Male Movie Stars By Mike Rappaport
Kimberly Strassel, in the Wall Street Journal, writes
This year I plan to conduct my own Academy Awards. And in my newly created category of "Best Red-Blooded Male," I regret to say that I can offer up only one nominee: King Kong.
Where have all the tough guys gone? Really, it's enough to make you cry--that is, if all our leading men weren't already doing it for me. From its earliest days Hollywood has had a glorious tradition of punch-throwing, gun-toting, testosterone-oozing leading men, and the world has loved every one of them. James Cagney, Humphrey Bogart, Gary Cooper, John Wayne, Lee Marvin, Charles Bronson, Steve McQueen, Sly Stallone, Mel Gibson, these were men. Some were strong and silent, some artisans of broken noses and busted rib cages, some villains, some heroes. But there was no doubt that they had a reason to walk with bowed legs.

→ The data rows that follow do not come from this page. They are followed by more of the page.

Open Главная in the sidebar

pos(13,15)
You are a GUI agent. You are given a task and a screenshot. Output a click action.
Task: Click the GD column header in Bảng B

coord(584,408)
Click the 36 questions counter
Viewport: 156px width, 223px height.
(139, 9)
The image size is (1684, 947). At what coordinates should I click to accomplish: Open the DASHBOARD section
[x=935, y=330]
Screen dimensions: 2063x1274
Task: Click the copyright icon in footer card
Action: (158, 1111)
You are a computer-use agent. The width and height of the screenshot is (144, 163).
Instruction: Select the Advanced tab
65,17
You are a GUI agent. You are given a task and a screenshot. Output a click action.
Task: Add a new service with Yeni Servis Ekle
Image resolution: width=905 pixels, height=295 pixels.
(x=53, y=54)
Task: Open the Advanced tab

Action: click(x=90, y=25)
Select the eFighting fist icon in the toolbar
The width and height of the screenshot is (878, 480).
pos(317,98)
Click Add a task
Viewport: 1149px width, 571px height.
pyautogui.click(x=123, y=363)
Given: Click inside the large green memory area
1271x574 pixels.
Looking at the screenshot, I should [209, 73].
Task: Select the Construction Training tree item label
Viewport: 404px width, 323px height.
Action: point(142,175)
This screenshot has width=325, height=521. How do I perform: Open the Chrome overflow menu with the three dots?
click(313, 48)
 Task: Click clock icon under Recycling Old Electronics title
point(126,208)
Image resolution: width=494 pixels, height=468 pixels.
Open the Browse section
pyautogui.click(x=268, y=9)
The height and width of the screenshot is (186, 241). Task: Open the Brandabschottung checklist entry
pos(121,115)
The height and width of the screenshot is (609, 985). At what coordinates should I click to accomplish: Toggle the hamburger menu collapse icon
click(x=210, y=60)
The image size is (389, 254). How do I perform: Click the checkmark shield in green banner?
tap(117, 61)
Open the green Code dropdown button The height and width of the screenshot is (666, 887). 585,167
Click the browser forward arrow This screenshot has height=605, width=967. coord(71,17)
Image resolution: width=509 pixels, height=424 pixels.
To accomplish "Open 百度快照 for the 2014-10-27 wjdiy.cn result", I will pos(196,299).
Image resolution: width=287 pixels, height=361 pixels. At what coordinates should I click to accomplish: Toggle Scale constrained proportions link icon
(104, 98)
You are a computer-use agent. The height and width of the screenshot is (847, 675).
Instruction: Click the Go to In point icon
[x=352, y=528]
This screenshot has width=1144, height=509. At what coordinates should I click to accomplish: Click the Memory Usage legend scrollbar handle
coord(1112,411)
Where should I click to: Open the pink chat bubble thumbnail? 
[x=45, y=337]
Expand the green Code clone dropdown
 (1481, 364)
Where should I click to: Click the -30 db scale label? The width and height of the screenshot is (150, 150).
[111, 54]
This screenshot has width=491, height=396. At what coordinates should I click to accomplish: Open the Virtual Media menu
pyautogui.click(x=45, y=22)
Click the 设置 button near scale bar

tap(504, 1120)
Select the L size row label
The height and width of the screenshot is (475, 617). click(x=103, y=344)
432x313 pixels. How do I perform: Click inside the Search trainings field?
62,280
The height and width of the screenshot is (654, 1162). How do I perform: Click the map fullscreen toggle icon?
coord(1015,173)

And today? These marvelous males have given way to a new generation of Hollywood consumptives, metrosexuals if you will, the most solid thing about whom are their perky cheekbones. Jude Law, Johnny Depp, Orlando Bloom, Leo DiCaprio, Adrien Brody, Ashton (Ashton!) Kutcher. I make it a general rule to withhold my regard from any man I could bench-press on a feeble day, much less those who've never had need of a razor. If producers are wondering why box-office sales keep falling, they might consider that America wants something more from its men than pouty lips and foot-long eyelashes.
Where is the next generation of tough guys? They're out there. They just happen to go by the names Michelle Yeoh and Angelina Jolie. These are our new bad boys: cool, clever and deadly with a six-foot samurai sword. Still, call me a traditionalist; I like my heroes with facial hair, a deep voice and bulging biceps. Which is why, when it comes to this year's nominees for truly manly men, I'm sticking with the ape.
The last paragraph certainly captures something important. Hollywood may not be comfortable with strong men, but it loves strong women. If there is ever a fight between a beautiful, slender women, and a big strong guy, you know who is going to win: the women. I like to see beautiful women fight as much as the next guy -- well, maybe more than the next guy -- but this is ridiculous. At first, when reading Strassel's column I thought about a remake of Death Wish with a new metrosexual -- say, Adrian Brody -- in the Charles Bronson role. It doesn't quite work, does it. But then imagine it with a woman. Now, that seems to work under contemporary sensibilities. In fact, we have a sort of version, already: Thelma and Louise.